Così, l’11 giugno scorso, il giudice per le indagini preliminari ha accolto la richiesta del pubblico ministero e ha archiviato il procedimento perché “il fatto non sussiste”.

Il provvedimento, spiega l’avvocata Raffaella Pellini, legale difensore di Ugo Pellini, “restituisce correttezza a una vicenda nella quale il mio assistito, insieme agli altri otto indagati, era stato chiamato a rispondere di fatti che, all’esito degli accertamenti della Procura e della valutazione del gip, non hanno trovato riscontro nella realtà dei fatti sotto il profilo penale. È significativo che sia stato lo stesso pubblico ministero a chiedere l’archiviazione e che il gip abbia disposto l’archiviazione in conformità, ritenendo che il fatto non sussista”.

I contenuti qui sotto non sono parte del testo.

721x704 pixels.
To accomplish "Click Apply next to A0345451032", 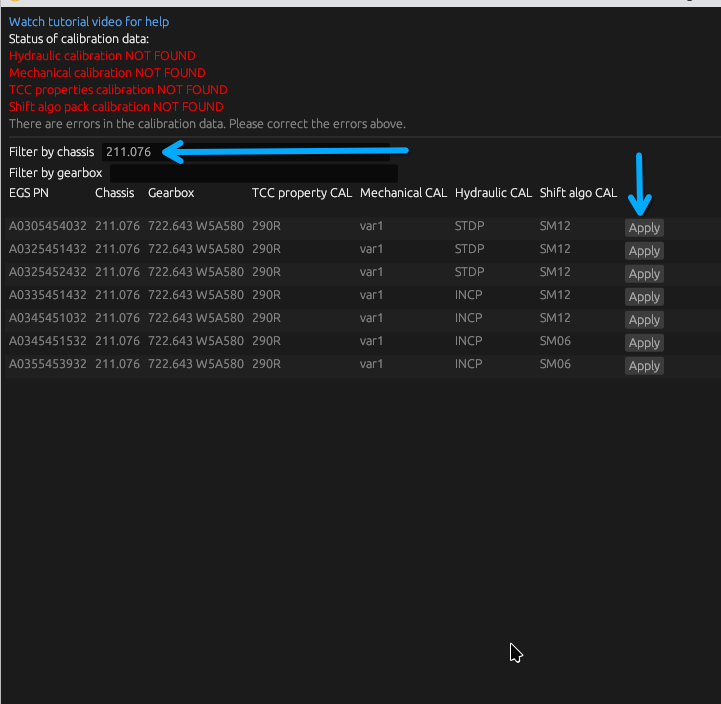I will pos(644,319).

Esulta anche l’Assemblea Bosco Ospizio: “Grazie alle pratiche di disobbedienza civile non-violenta, che hanno sempre contraddistinto le modalità dell’Assemblea, non emerge, in definitiva, nessun elemento sufficiente a sostenere le accuse. Sono le stesse pratiche che stanno caratterizzando il presidio permanente sorto in Campo di Marte II e che hanno permesso a centinaia di cittadine e cittadini di avvicinarsi, attraversare e popolare quotidianamente il presidio. Oggi dimostriamo, una volta in più, come la resistenza non-violenta si confermi un’espressione di dissenso materialmente efficace, in un sistema politico e giudiziario sempre più repressivi”.

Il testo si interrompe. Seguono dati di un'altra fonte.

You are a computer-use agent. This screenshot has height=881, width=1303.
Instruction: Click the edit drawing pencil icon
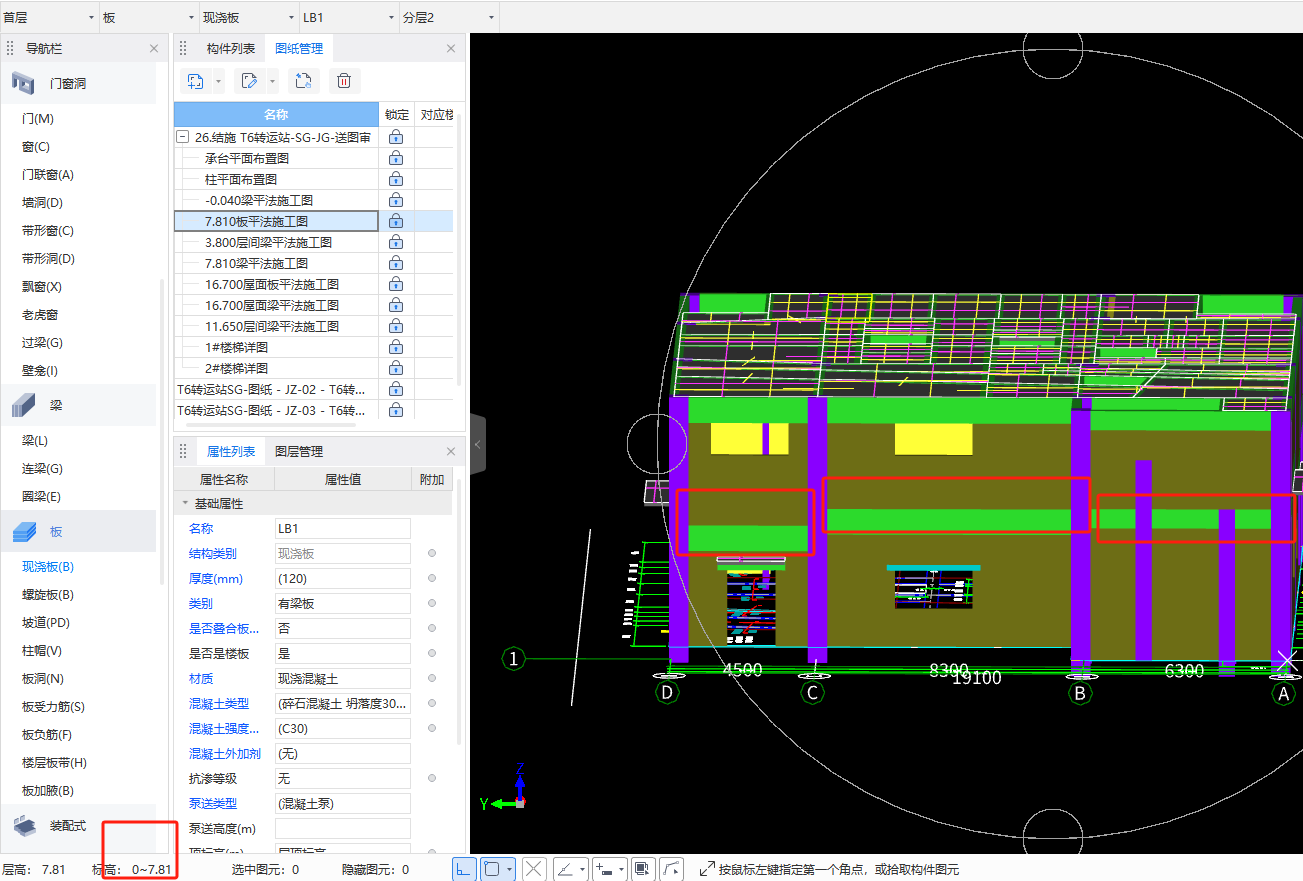coord(249,82)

L’archiviazione, aggiunge l’Assemblea, “ci riempie di fiducia e apre nuovi spiragli davanti alle più recenti denunce contro ignoti depositate da Conad Centro Nord il 3 agosto, quando, di nuovo, abbiamo scelto di usare i nostri corpi per impedire pacificamente l’accesso alle ruspe – questa volta, con un centinaio di persone a sostegno. Oggi dunque festeggiamo: per la chiusura definitiva di un procedimento a nostro carico e per un intero mese di presidio permanente, che continuerà a difesa di Bosco Ospizio fin quando sarà necessario”.